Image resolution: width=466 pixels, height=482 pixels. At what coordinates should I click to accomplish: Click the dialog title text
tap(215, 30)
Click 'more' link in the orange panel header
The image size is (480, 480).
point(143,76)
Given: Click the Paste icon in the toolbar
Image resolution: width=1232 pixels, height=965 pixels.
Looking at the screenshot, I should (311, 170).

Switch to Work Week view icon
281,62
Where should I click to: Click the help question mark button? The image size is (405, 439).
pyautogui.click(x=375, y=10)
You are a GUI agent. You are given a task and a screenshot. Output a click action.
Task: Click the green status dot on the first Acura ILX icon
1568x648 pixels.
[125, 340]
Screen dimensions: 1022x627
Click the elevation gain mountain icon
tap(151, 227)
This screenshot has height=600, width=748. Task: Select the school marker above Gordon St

■ ■ ■ ■ ■ ■ ■

◆ EXERCISE AIM ◆
Using the material above, restate each entry exactly as it stands.

◆ RESPONSE TO THE TASK ◆
Image resolution: width=466 pixels, height=482 pixels. At what coordinates should I click to accomplish: Click the dialog title text
tap(215, 30)
Click 'more' link in the orange panel header
The image size is (480, 480).
point(143,76)
Given: Click the Paste icon in the toolbar
Image resolution: width=1232 pixels, height=965 pixels.
Looking at the screenshot, I should (311, 170).

Switch to Work Week view icon
281,62
Where should I click to: Click the help question mark button? The image size is (405, 439).
pyautogui.click(x=375, y=10)
You are a GUI agent. You are given a task and a screenshot. Output a click action.
Task: Click the green status dot on the first Acura ILX icon
1568x648 pixels.
[125, 340]
Screen dimensions: 1022x627
Click the elevation gain mountain icon
tap(151, 227)
This screenshot has height=600, width=748. Task: Select the school marker above Gordon St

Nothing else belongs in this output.